Como o argumento escroto é um parente próximo do senso comum resolvi abrir espaço para um dos truques retóricos mais sujos de todos os tempos, que geralmente surge na boca dos adversários da legalização do aborto (ou, melhor dizendo, do direito da mulher de interromper a gravidez) quando a conversa começa a esquentar.

Por ser grosseira, a questão que dá título a essa postagem tende a transformar o debate em uma troca de impropérios, mas não precisaria ser assim. Vamos analisar friamente a questão:

"E se sua mãe tivesse feito aborto?"

Bom, se ela tivesse feito eu não estaria aqui e esta conversa não estaria acontecendo, o que torna o exercício todo meio fútil. Então talvez o melhor fosse reformular a questão da seguinte forma:

"E se sua mãe tivesse desejado fazer um aborto?"

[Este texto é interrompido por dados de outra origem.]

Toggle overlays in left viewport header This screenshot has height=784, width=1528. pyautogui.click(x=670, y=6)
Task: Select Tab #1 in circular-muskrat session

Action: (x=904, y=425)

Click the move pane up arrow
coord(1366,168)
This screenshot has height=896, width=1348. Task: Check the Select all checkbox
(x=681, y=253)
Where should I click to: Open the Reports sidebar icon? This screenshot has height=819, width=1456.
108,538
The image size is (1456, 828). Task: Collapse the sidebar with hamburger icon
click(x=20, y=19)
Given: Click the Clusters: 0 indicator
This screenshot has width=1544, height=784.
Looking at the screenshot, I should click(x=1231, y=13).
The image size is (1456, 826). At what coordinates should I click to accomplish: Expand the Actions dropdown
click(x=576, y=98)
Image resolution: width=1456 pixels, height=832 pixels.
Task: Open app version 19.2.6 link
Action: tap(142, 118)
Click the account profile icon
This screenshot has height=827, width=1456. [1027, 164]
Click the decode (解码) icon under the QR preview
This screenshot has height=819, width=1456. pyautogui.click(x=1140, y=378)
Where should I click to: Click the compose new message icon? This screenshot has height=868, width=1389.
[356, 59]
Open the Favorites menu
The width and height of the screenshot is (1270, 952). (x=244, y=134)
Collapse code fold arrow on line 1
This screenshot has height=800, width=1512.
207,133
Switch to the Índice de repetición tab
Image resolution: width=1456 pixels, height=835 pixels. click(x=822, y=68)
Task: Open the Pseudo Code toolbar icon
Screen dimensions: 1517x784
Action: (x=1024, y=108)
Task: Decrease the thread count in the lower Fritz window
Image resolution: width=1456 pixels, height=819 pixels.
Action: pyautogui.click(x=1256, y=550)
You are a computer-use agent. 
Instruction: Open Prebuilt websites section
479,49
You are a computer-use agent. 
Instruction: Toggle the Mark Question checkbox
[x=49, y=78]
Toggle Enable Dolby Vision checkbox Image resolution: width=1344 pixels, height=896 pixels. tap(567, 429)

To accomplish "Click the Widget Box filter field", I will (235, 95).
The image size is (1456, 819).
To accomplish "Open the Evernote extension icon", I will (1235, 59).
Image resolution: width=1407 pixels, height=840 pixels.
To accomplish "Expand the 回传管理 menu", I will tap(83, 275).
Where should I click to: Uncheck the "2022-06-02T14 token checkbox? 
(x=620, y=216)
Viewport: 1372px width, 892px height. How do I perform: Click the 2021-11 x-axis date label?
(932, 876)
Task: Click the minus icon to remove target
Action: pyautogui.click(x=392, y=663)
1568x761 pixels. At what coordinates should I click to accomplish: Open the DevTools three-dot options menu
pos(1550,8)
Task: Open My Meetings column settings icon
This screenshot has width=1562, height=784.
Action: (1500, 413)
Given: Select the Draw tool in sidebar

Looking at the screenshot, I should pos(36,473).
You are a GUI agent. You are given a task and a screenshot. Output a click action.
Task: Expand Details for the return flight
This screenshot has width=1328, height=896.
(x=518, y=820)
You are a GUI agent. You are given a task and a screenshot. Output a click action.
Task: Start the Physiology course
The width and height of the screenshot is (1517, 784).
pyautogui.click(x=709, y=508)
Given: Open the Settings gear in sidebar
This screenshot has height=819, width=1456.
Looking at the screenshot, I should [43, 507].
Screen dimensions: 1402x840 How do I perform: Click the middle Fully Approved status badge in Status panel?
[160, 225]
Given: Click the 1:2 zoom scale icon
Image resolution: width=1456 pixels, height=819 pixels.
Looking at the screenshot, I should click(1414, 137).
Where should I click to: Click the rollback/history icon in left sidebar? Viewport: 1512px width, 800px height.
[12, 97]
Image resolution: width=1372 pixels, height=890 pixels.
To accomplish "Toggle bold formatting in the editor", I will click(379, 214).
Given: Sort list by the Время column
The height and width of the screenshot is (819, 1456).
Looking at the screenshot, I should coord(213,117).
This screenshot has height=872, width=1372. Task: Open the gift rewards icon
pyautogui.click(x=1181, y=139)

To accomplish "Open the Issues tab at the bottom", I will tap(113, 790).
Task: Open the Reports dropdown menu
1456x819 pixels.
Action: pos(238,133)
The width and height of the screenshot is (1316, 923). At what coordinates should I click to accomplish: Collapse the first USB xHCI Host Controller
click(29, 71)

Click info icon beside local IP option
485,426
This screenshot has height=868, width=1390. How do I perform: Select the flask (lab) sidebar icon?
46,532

O que, na boca de um padre(pastor ou qualquer ser tristonho desse nivel) condescendente ou de um debatedor histriônico, sugere que cada pessoa viva, hoje, deveria se sentir profundamente grata pelo fato de a interrupção da gravidez ser considerada ilegal e, em muitos círculos, imoral.

Mas, espere aí. Se isso fosse verdade, então nossos nascimentos teriam ocorrido não por amor, mas por medo da polícia, do inferno ou de ambos. Ser grato pelo complexo legal-cultural que instila esse medo, em detrimento da liberdade da mulher - de nossas mães! -, tem nome: egoísmo descarado.